**DO THIS**
Reproduce every line of the material between the line holding "The image size is (1024, 755)." and the line holding "coord(699,415)", inclusive, and shift each coordinate value by adding 52 to it.

**MATERIAL PROVIDED**

— BEGIN —

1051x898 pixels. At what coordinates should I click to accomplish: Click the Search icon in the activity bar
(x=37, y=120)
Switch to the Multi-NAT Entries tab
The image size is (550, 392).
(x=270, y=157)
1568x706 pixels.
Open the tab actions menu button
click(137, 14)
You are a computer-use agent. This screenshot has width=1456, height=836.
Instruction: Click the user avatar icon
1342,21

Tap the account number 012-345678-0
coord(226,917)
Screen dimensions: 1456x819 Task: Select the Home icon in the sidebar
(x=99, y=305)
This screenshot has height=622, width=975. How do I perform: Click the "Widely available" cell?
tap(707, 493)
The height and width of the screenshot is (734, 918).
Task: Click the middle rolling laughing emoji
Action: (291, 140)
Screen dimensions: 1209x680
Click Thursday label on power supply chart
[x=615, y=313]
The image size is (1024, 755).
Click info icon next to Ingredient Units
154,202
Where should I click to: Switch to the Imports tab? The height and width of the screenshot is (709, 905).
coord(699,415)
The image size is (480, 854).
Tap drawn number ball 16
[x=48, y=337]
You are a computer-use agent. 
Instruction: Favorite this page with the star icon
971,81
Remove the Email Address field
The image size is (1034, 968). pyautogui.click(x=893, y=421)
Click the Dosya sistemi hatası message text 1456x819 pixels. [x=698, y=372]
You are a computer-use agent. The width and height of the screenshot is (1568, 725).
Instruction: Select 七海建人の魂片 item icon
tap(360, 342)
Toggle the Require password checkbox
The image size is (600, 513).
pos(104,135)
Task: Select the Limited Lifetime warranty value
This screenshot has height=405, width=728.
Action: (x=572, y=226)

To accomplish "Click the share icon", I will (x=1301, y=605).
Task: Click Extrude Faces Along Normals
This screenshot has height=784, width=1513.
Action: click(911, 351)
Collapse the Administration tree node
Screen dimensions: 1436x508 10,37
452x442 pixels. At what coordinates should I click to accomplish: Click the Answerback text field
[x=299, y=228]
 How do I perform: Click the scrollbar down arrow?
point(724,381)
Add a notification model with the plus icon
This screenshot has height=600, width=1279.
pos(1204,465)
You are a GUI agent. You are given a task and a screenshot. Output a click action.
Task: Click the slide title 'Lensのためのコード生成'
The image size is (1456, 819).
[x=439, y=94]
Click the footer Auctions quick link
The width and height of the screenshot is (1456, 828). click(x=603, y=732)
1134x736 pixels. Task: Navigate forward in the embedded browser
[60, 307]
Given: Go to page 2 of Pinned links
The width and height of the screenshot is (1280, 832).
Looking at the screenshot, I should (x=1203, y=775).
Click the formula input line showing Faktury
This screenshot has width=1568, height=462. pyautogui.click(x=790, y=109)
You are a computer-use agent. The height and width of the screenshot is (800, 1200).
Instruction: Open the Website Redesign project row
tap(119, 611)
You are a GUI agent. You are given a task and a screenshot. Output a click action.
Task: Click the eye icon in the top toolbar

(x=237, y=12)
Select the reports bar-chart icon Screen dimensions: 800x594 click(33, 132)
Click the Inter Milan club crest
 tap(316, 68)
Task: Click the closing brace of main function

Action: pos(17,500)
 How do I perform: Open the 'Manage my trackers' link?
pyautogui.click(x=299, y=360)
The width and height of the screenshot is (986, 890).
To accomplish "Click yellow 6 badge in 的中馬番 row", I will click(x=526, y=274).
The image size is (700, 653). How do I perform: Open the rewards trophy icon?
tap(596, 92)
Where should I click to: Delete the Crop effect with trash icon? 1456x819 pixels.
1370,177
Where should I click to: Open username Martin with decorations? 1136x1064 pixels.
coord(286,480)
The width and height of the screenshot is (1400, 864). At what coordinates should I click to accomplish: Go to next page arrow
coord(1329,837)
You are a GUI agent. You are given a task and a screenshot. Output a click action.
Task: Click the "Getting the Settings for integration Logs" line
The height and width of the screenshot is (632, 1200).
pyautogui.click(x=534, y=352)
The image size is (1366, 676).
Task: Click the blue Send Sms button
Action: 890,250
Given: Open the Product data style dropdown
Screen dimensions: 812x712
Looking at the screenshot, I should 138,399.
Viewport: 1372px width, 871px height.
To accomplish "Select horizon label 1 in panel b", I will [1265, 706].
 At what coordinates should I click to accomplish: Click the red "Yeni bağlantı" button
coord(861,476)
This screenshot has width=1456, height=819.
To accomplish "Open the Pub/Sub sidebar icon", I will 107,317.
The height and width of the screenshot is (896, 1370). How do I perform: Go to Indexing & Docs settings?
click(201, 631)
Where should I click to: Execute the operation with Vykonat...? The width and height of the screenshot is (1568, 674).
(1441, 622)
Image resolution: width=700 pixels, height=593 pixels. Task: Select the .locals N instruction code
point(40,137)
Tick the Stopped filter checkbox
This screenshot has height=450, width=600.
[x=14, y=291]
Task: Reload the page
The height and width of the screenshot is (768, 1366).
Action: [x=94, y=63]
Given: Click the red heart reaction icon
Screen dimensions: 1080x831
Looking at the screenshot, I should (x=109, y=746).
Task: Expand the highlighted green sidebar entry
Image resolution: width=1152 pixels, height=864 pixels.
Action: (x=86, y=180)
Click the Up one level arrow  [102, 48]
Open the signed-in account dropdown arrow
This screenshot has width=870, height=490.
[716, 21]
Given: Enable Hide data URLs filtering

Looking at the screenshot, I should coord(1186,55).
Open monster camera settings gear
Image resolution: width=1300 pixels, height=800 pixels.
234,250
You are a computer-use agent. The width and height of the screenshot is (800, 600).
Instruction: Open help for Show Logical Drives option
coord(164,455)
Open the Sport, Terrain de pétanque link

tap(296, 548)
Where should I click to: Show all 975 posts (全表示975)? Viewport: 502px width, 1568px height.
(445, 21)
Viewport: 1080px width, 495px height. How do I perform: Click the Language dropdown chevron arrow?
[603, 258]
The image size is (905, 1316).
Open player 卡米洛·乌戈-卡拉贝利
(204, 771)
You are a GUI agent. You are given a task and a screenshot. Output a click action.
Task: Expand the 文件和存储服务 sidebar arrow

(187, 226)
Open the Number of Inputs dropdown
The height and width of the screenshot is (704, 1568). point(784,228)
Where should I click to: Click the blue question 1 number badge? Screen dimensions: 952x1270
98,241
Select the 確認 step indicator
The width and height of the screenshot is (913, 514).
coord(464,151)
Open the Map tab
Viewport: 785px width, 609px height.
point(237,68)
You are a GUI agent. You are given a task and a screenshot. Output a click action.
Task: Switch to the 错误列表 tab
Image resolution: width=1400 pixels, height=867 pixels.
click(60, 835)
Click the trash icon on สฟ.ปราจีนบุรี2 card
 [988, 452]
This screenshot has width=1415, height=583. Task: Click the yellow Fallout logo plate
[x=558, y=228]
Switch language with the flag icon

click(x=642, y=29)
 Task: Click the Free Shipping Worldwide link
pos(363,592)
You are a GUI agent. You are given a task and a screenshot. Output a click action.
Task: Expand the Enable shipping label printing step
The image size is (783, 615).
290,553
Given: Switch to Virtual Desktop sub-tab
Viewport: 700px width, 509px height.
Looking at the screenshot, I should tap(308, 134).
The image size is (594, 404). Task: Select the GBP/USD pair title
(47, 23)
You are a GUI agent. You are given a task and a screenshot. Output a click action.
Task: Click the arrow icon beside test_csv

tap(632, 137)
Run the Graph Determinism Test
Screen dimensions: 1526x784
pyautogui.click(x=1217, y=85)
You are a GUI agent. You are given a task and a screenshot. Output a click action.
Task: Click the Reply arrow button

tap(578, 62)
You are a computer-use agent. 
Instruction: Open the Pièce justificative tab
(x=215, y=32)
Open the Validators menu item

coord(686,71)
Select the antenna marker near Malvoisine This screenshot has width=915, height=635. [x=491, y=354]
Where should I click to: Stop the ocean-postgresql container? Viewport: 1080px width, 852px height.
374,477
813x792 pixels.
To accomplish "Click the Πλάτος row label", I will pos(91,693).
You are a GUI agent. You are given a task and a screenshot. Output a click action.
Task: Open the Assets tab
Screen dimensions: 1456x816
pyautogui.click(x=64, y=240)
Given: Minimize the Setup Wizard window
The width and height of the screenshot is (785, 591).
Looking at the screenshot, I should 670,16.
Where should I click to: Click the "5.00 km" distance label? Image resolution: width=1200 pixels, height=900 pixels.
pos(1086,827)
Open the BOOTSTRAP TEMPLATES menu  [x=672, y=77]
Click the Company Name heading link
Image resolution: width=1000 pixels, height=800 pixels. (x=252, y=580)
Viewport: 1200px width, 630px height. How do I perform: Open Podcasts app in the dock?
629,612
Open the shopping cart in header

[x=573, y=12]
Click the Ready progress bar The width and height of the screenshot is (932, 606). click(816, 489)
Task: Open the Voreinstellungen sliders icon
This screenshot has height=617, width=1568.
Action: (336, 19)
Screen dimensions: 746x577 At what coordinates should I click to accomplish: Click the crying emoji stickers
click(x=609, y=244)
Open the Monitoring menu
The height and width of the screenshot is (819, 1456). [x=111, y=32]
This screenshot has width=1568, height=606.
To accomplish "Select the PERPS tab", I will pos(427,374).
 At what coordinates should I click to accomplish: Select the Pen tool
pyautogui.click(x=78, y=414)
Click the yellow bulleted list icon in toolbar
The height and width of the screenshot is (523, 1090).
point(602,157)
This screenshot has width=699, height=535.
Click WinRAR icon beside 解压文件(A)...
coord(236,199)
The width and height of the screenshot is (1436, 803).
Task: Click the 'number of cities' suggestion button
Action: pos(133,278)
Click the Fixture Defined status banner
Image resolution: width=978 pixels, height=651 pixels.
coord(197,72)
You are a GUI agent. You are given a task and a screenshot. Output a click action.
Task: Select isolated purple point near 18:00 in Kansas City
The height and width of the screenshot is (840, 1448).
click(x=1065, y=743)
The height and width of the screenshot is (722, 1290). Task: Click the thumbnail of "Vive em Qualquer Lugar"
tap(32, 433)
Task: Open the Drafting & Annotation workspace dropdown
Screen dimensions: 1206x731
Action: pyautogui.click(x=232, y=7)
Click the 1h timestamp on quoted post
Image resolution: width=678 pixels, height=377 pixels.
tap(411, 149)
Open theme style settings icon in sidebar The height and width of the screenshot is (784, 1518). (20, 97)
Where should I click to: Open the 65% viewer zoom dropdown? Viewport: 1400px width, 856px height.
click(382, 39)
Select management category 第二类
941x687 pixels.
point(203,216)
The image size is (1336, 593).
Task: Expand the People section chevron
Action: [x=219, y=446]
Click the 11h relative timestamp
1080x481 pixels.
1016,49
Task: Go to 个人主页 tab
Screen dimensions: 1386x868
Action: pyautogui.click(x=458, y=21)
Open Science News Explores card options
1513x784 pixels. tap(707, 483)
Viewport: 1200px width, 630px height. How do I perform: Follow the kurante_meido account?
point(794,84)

— END —

**OUTPUT OF THE EXERCISE**
The image size is (1024, 755).
Click info icon next to Ingredient Units
206,254
Where should I click to: Switch to the Imports tab? The height and width of the screenshot is (709, 905).
coord(751,467)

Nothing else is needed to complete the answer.